In: Operations Management
Define the following terms: a) Related diversification b) Unrelated diversification and c) Strategic fit. Which one would you apply as the best method and why?
Answer 1)
a) Related diversification: Related diversification is when a company expands its current business in the same business that they are working on in other words in the same product lines that are similar to those it is currently offering. Like Amazon expands its current business into e commerce business only be it taking a new acquisition or expanding self service
b) Unrelated diversification: Unrelated diversification is just opposite of related diversification in which the current business expands business in a completely different sector in other words current business adds new or unrelated product and develops working in new markets. Like Amazon did with prime videos.

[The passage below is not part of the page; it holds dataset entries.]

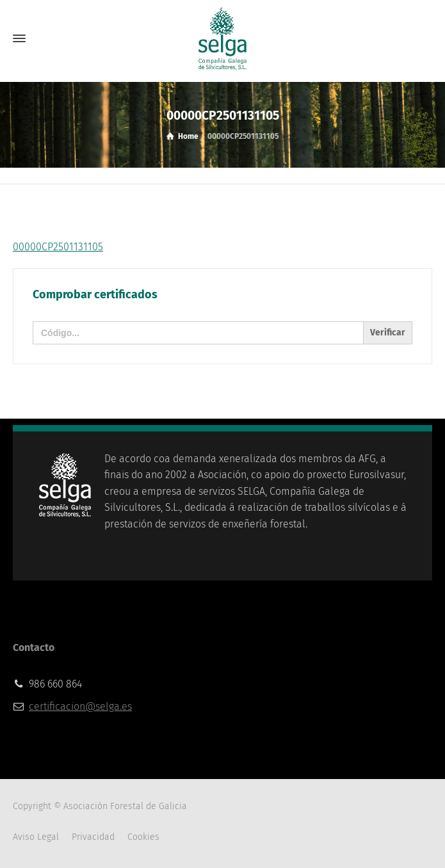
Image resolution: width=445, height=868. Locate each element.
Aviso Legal (36, 837)
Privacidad (93, 837)
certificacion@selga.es (80, 706)
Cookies (143, 837)
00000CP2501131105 (58, 246)
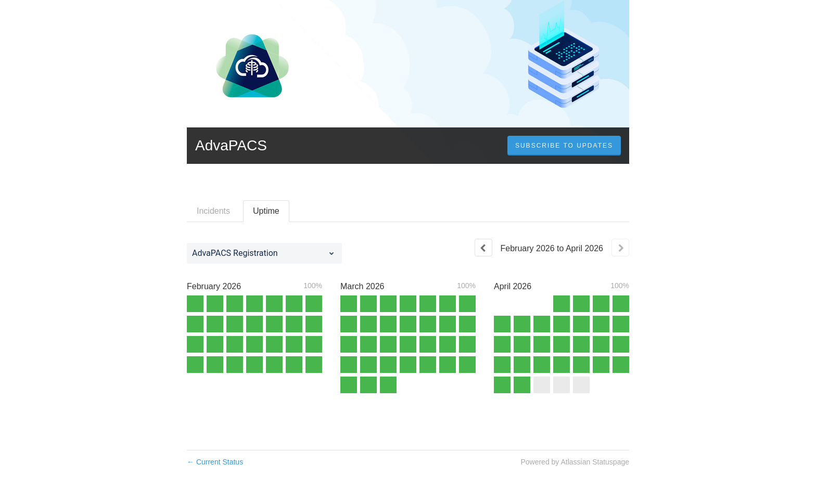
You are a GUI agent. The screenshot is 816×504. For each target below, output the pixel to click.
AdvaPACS (231, 145)
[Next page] (620, 248)
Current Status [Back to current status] (215, 462)
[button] (564, 146)
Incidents (213, 211)
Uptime (266, 211)
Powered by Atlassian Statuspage (575, 462)
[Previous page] (483, 248)
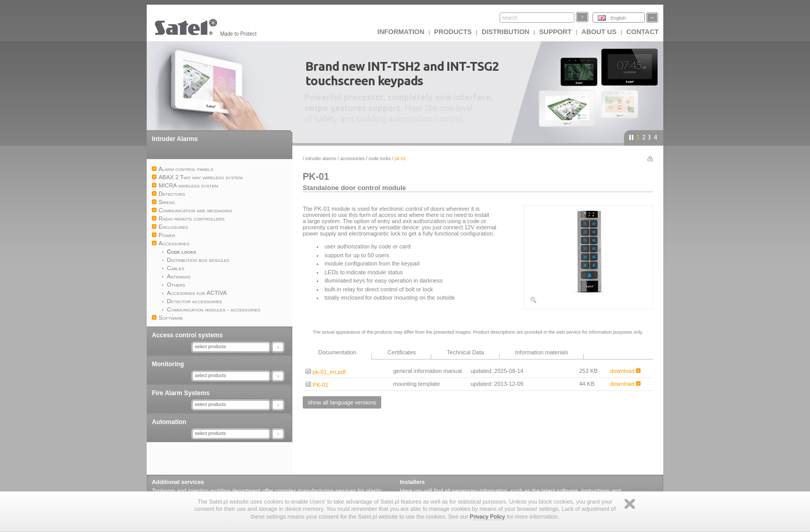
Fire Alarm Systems (181, 393)
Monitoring (168, 364)
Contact (642, 32)
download (625, 371)
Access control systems (187, 335)
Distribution (505, 32)
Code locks (380, 159)
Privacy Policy (487, 517)
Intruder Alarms (175, 139)
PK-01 (317, 385)
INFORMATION (401, 32)
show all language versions (342, 402)
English (618, 18)
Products (453, 32)
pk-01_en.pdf (325, 372)
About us (599, 32)
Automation (169, 422)
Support (555, 32)
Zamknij (630, 504)
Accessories (353, 159)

c) Strategic Fit: This means that how a company matches/tunes up its resources and capabilities with the external environment. In this companies try to maximize their working environment, brining new technology to enhance the current business as per the latest trends going in the economy. Like mobile phone companies do every 5-7 years
Well if would have to apply then I will go for strategic field at first because strategic field will help me to enhance my current business as per business standards and customer requirement this will make my business grow fast and I will be able to earn more profits then after tuning up this business to maximum then I will go for related diversification and expand my business in the same business by purchasing or acquiring new business then at last I will go for new sectors to make my brand a big brand.